Sad Beauty

By Ashleigh Brilliant   |   February 22, 2022

Why do we like watching the sun set? Is it the beauty of changing colors and shapes? Or is it rather the emotional impact of experiencing the passage of time, the ending of another day of our lives? These two closely interwoven themes, the sad and the beautiful, permeate our culture.

Three of my favorite pieces of music all happen to be overtures. All begin sadly, but end in gloriously rousing finales.
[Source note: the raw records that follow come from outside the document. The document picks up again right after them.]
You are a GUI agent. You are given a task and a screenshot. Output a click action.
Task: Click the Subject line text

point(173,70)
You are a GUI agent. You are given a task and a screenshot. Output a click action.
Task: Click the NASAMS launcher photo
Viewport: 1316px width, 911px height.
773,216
One is Rossini’s overture to the opera William Tell, about that legendary Swiss hero, a work with which many of us first became familiar as the opening and background music of the Western epic, The Lone Ranger.
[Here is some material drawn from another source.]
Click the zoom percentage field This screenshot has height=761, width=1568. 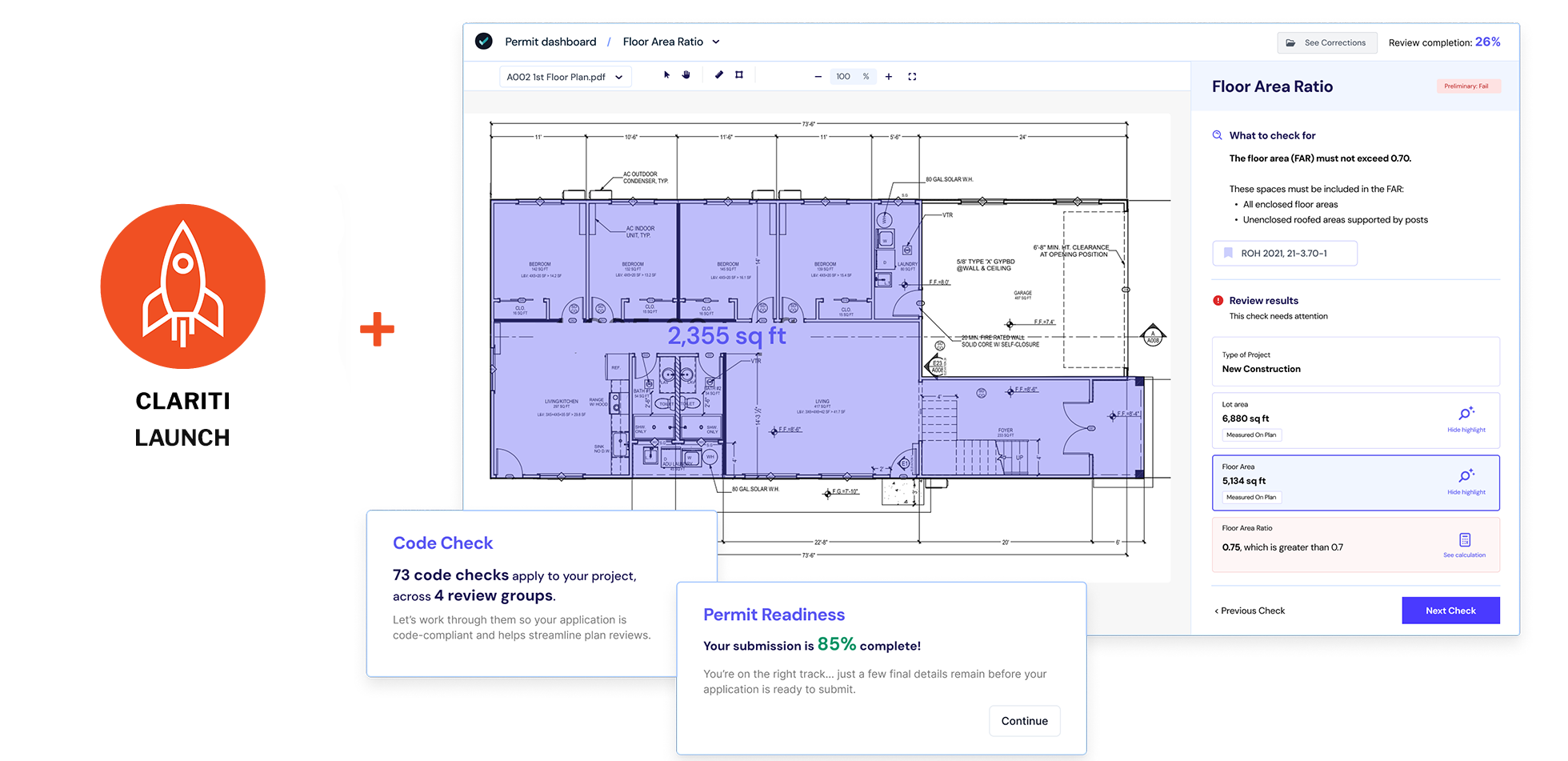coord(844,77)
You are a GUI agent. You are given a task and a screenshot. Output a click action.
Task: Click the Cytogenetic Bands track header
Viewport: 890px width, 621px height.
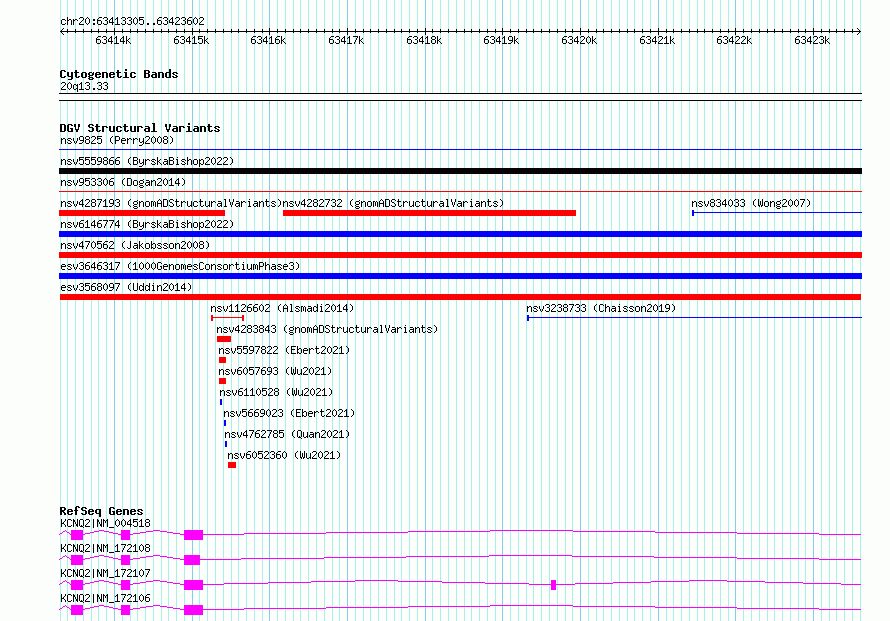[118, 74]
The second is Offenbach’s overture to the comic opera, Orpheus in the Underworld, which, after some very sad passages, climaxes surprisingly in the famous and notorious “Can-Can.” I was so enchanted by this coup de théâtre that I wanted to write my own words for it – but was puzzled bythe name “Can-Can.” What did it mean? What was it referring to? Not until my wife went away on an extended trip, leaving me to feed our three cats from those little CANS of cat-food, did I get my unique inspiration, resulting in my “Pussy-Cat Feeding Song,” (which I will still perform at the drop of a hat – or a cat) hoping thereby to share a little of Offenbach’s lasting fame.

My third favorite piece is perhaps a little less well known. It is called “The Light Cavalry Overture,” and was written for an opera which, but for the overture, has been completely forgotten. The author was an Austrian named Franz von Suppé and he himself has been immortalized only by this one piece. The opening part is extremely sad (and – you may not believe this – there is just one note in it which, every time I hear it, strikes some very sensitive region in me, and almost brings me to tears). But then, to finish up, we are suddenly transported into the exhilarating mood of a galloping cavalry romp.
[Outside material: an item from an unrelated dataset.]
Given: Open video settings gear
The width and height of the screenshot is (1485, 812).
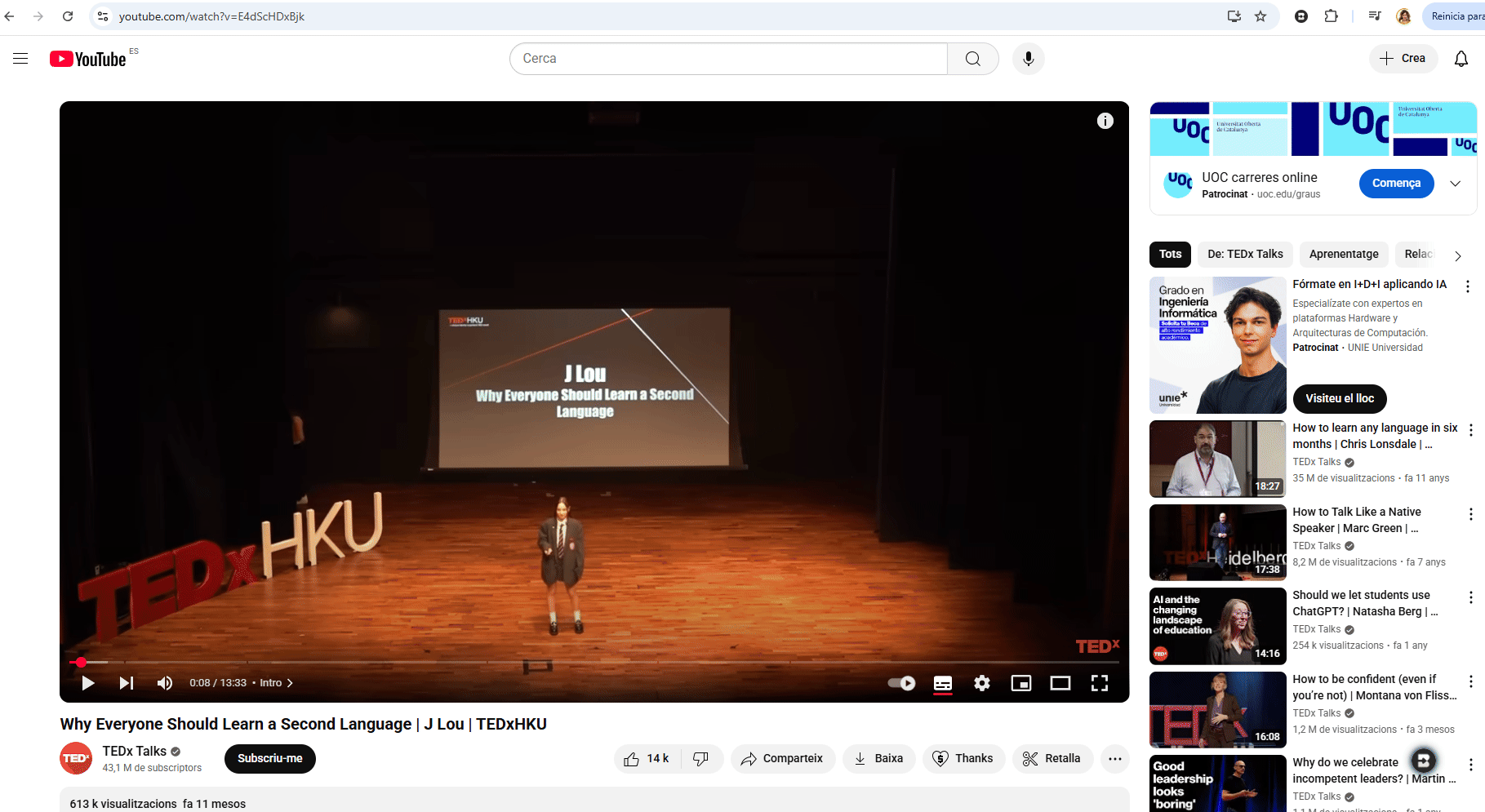Looking at the screenshot, I should [x=982, y=683].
But when it comes to the beauty of sadness or the sadness of beauty, Poetry is probably the ideal vehicle. And, of all the poets, here again I have three favorites.

The first, whom I have often quoted, is A. E. Housman, whose fame primarily rests on one slim volume called A Shropshire Lad, which was immensely popular in the early 20th century.

One poem in that book is called “To An Athlete Dying Young.” In a few brief stanzas, it celebrates the joys of earthly achievement and contrasts them with the harsh reality of death. I particularly like the closing lines, which imagine the newly dead athlete being admiringly received (in Heaven?), still bearing on his head the flowery symbols of his victories.

And round that early-laurelled head/ Will flock to gaze the strengthless dead,
And find unwithered on its curls/ The garland briefer than a girl’s.

What particularly moves me is that very last line, which evokes the sadness of all fading beauty. Often, when I see a beautiful young woman, I can’t help thinking of that “garland briefer than a girl’s.”

Another British poet, one whose short life ended on a battlefield in World War I, often contrasted the pleasures of love with the horrors of life and death in the trenches. His poem “Greater Love” begins with this stark contrast:

Red lips are not so red / As the stained stones kissed by the English dead.

And in another poem, comparing ordinary funerary practices at home with their total absence on the front lines, he can offer only that

The pallor of girls’ brows shall be their pall.

My third favorite poet is myself – and I modestly suggest that you will indeed find among my published Thoughts many which convey the sadness of beauty, and vice versa. For example, there are these:

Aren’t we lucky to have such a beautiful world to suffer in.

Sometimes life is such a beautiful road, I almost stop wondering where it leads.

What’s built in the sand soon gets washed away – that’s why making it beautiful is so important.

But, since we began with the Sun, it might be fitting to end with another celestial object – the Moon. To countless generations, the Moon has symbolized unattainable beauty. Then it actually was attained – and found to be cold, bare, and lifeless – echoing that sad old precept: Be careful what you wish for – you might get it.